Pitfall: two peers roll different decals from the "same" spawn call. See "Make a decal render identically on every peer" above: without a single-element Decals list and constant curve values, the per-instance random seed makes the silhouette, tint, rotation, and scale diverge across clients. Full detail: Sandbox.Decal renders differently on each peer.

Pitfall: paint on a moving character floats in the air where the hit landed. Covered under "Follow a moving or animated target" above: a decal's projection volume does not track anything by itself. Skip the bone re-pin and the mark stays at the world point it was spawned, not on the body.

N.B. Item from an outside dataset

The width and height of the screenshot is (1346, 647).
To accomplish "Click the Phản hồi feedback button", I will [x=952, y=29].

Pitfall: a shallow projection depth paints skin but not the shirt over it. A character's clothing is separate renderers sitting outside the analytic capsule an impact resolves against, so a Depth tuned to reach bare skin ends before the outer cloth shell: paint shows only where skin peeks through (face, hands, a chest gap) and the clothed body stays clean. Fix: widen Depth enough to span the clothing shell, deep enough to reach the outer surface but shallow enough not to punch through a thin limb onto its far side. One measured case (build 26.07.18): 14 engine units left a shirt unpainted, 32 units painted it while side-on limb shots stayed clean of far-side punch-through. Retune per character and clothing scale, this is not a universal constant.

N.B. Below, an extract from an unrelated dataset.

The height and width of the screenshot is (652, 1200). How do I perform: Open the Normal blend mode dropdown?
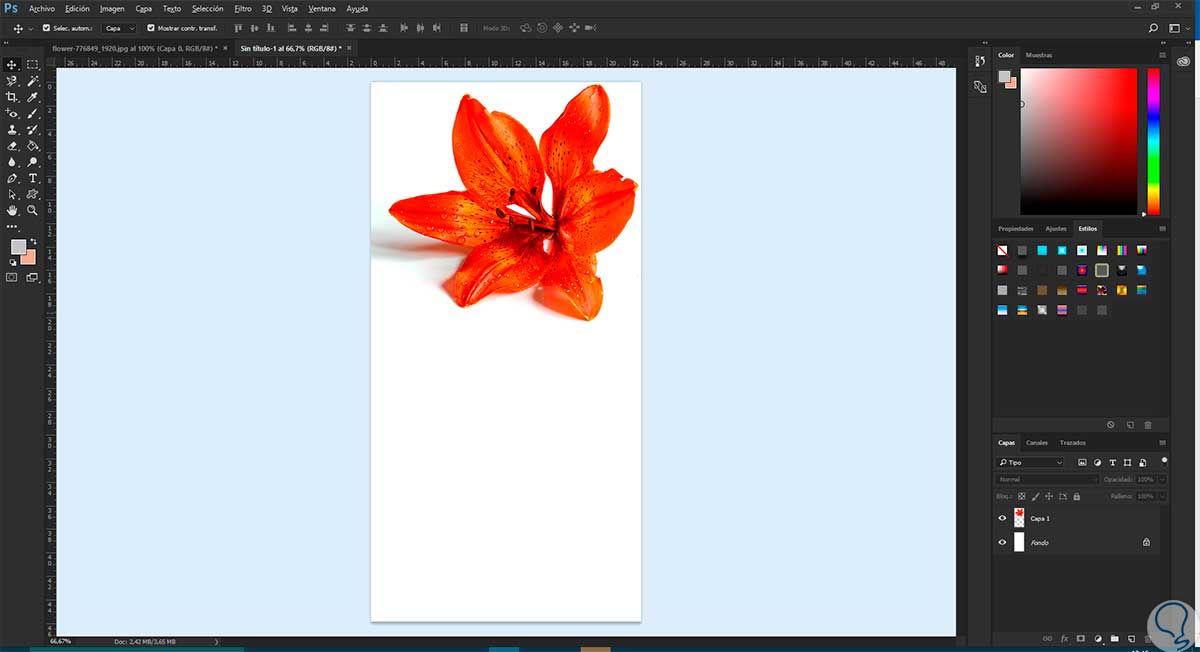[x=1048, y=479]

Pitfall: a decal splatted at a projectile's raw hit point glues to whatever it hit, including mid-torso on a person. Seating a decal at the raw trace hit point works for world geometry, but a body hit puts the mark wherever the capsule was struck, which can float mid-body. For a body hit, trace straight down from the target's feet instead and lay the mark on the ground below:

snippet
var start = target.WorldPosition + Vector3.Up * 0.3f; // clear of the floor: a trace
                                                        // starting exactly at feet
                                                        // height begins inside the
                                                        // floor and self-hits
var tr = Scene.Trace.Ray(start, start + Vector3.Down * 64f)
    .IgnoreGameObject(target.GameObject)
    .Run();
if (tr.Hit)
    SpawnGroundSplat(tr.HitPosition, tr.Normal);

Pitfall: a chunk remesh silently erases the decals sitting on it. Rebuilding a runtime chunk mesh (a brush edit, a voxel remesh) drops any decals that were projected onto the old mesh. For terrain-style paint this is usually the right behaviour, repainting a surface should clear its old paint; if your case needs the paint to survive a remesh, keep the paint data separately from the Decal GameObjects and respawn them after the rebuild.

Method guide, verified on engine 26.07.18.